GENRE; Indie Folk/ Rock/ Folk Rock
RELEASE DATE; 10 December, 2025
RATING; 3/5
⭐️⭐️⭐️
I didn’t know what to expect when I pressed play on “To Be Named Between a Life and Another,” but within the first minute I felt that quiet pull you get when a song actually means something. Eternal Mourning doesn’t try to impress you with big hooks or loud moments here. Instead, it builds this slow, almost fragile atmosphere that makes you lean in. It feels like the kind of song you listen to alone late at night, when you’re not in the mood for noise, just something honest.
Philippe Mourani’s voice carries most of that weight. There’s a tired warmth to it, like someone who’s lived inside these words for a long time. You can hear the emotion without it being overacted. The guitars float and drift instead of showing off, and that choice really works. Pasquale Sacco knows when to step forward and when to stay in the background, letting the song breathe. David Ganon’s drums don’t rush anything—they sit right where they need to be—while Day Day’s bass and production quietly give the track its depth. You might not notice all the layers at first, but they’re there, holding everything together.

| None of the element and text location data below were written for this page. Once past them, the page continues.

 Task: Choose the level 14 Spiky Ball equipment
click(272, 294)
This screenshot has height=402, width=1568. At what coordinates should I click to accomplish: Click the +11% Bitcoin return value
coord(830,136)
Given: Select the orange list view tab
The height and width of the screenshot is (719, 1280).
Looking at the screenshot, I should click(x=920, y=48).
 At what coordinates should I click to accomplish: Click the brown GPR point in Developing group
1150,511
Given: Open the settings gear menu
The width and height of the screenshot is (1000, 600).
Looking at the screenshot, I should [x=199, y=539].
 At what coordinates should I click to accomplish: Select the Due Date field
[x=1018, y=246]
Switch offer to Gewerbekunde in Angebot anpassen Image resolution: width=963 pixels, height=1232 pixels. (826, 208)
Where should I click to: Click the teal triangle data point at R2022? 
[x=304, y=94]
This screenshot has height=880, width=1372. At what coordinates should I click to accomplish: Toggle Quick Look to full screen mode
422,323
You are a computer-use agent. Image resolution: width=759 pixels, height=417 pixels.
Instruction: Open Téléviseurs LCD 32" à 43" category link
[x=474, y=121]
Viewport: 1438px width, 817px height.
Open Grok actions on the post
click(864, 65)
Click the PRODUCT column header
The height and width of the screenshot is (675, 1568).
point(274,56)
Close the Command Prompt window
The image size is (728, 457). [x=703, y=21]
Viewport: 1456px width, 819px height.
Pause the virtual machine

What I like most about this single is that it doesn’t try to explain itself. It just exists in this in-between space, somewhere between sadness and acceptance. That’s a hard feeling to capture, but Eternal Mourning gets surprisingly close. “To Be Named Between a Life and Another” feels like a small piece of a bigger story the band is telling, and it makes you curious to hear what comes next. It’s not flashy. It’s not trendy. It’s just real and sometimes that’s exactly what sticks.